• Direction: Reproduce the material from the line containing "Task: Click the Aug 2020 axis label" through the line containing "[1163, 396]", including both of those lines, and leave out the pictures.

• Input:

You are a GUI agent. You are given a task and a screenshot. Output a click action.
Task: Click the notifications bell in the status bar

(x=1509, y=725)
---
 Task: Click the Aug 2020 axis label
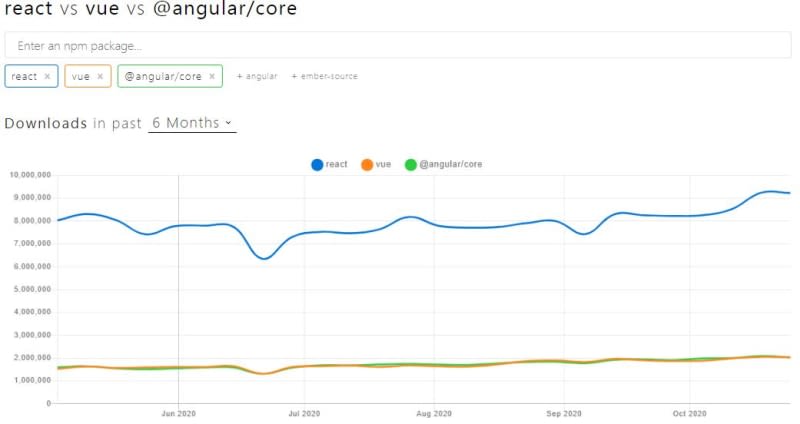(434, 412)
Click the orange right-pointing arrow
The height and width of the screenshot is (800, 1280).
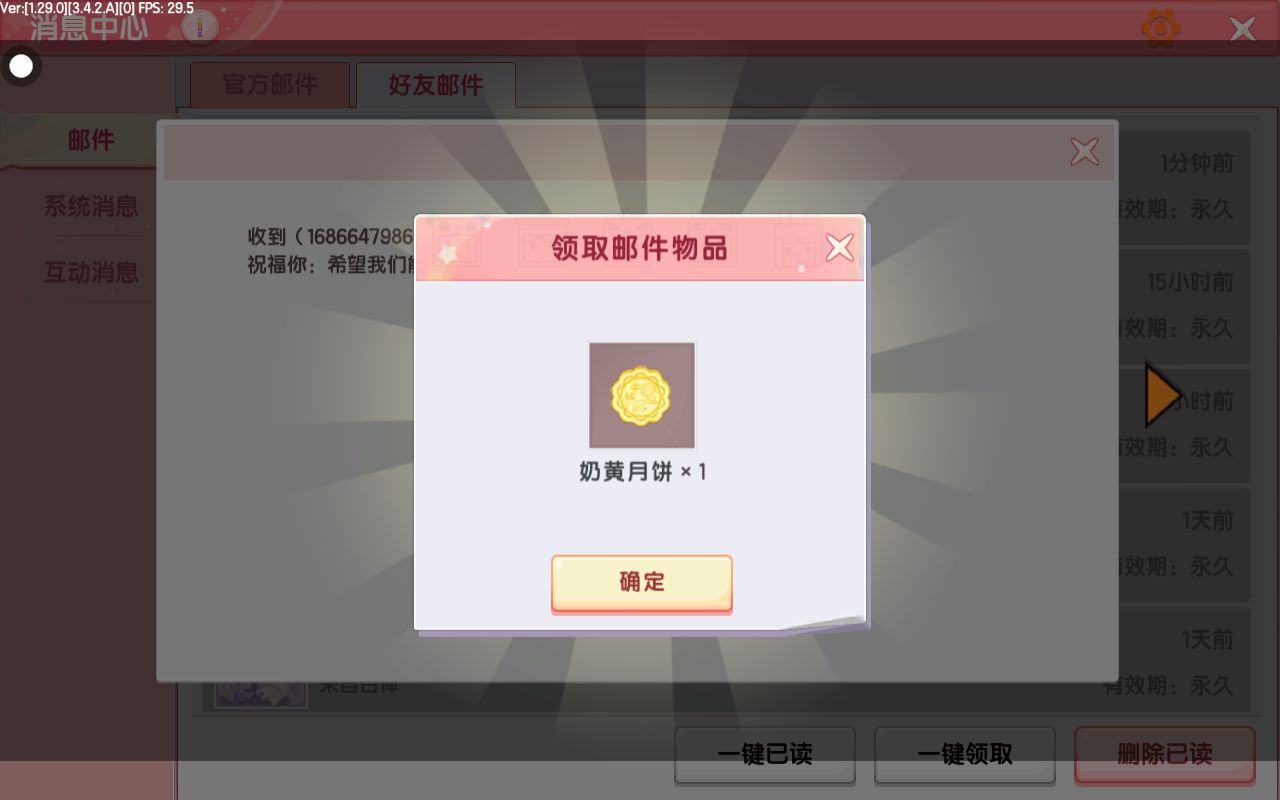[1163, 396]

• Written solution:
 Task: Click the Aug 2020 axis label
(434, 412)
Click the orange right-pointing arrow
The height and width of the screenshot is (800, 1280).
[1163, 396]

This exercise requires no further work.